Task objective: All lines from the one containing "You are a GUI" to the end of the listing below should be output exactly; omit the pictures.

Extracted information:
_ _ _ _

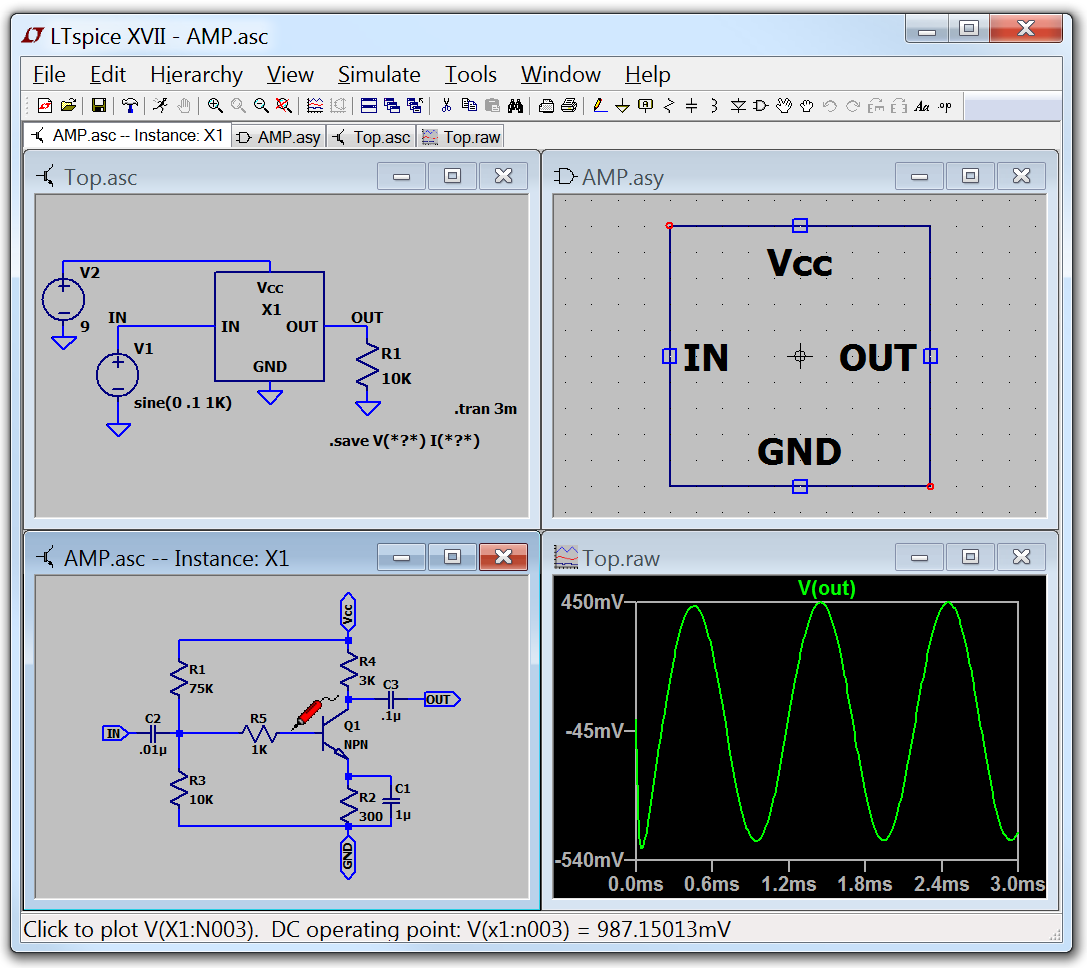This screenshot has width=1087, height=968.
Task: Click the Zoom In magnifier icon
Action: pyautogui.click(x=215, y=105)
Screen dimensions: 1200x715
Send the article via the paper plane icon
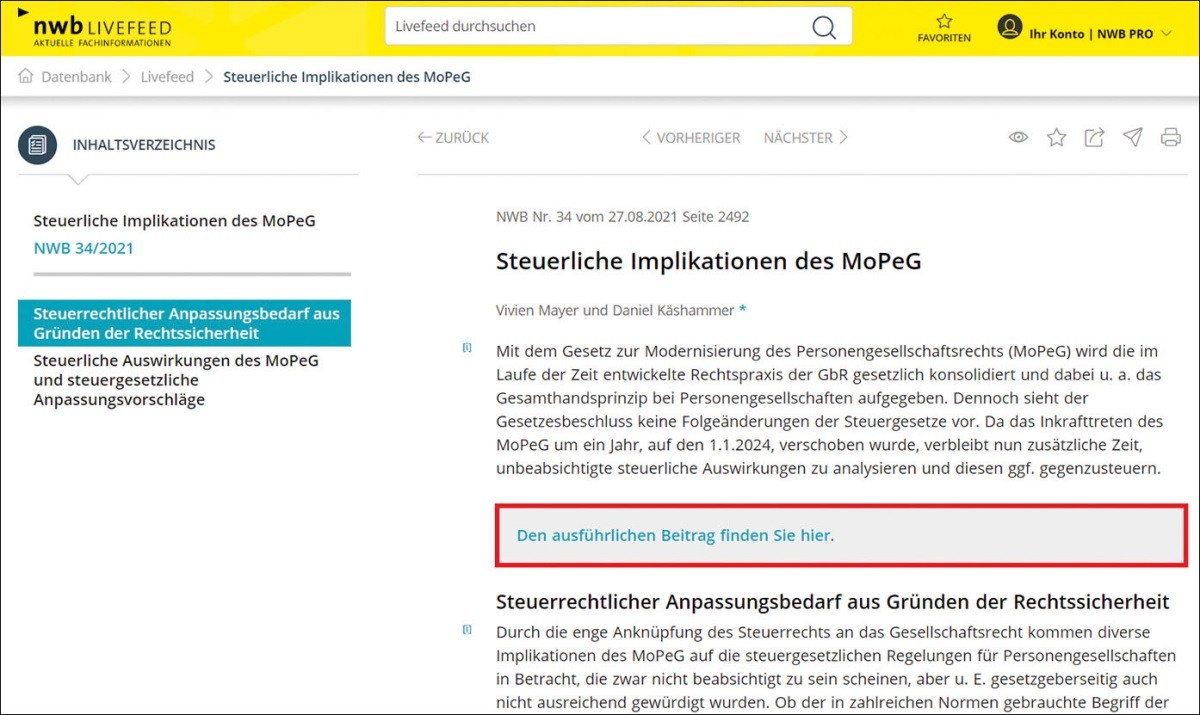coord(1132,138)
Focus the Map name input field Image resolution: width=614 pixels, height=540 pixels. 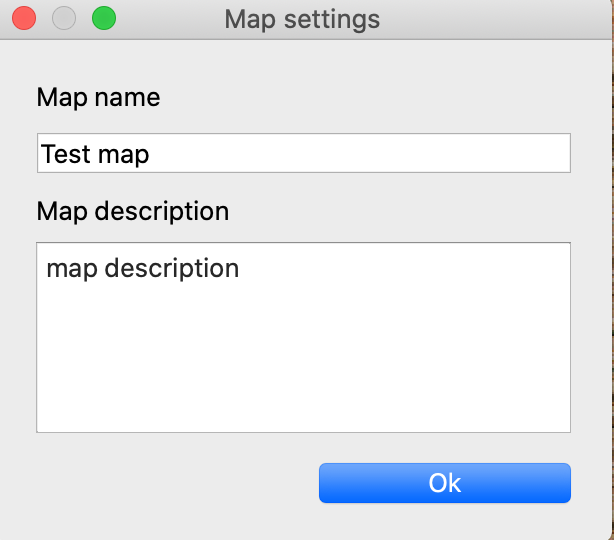point(303,154)
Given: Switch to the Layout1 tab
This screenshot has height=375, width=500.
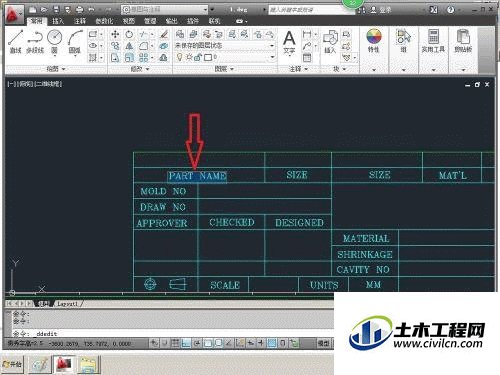Looking at the screenshot, I should click(x=68, y=304).
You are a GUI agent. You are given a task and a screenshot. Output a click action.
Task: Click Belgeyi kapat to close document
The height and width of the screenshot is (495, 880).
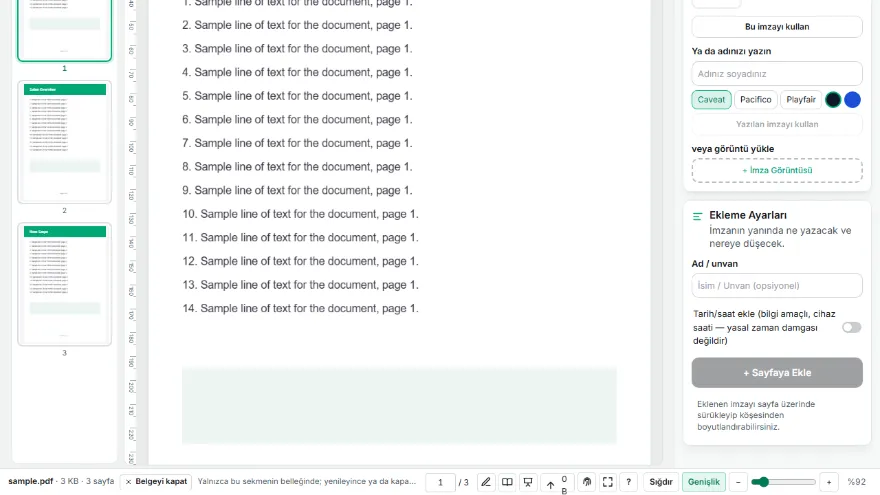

_ _ _ _

Result of the task:
You are a GUI agent. You are given a task and a screenshot. Output a click action.
Task: Click Belgeyi kapat to close document
The height and width of the screenshot is (495, 880).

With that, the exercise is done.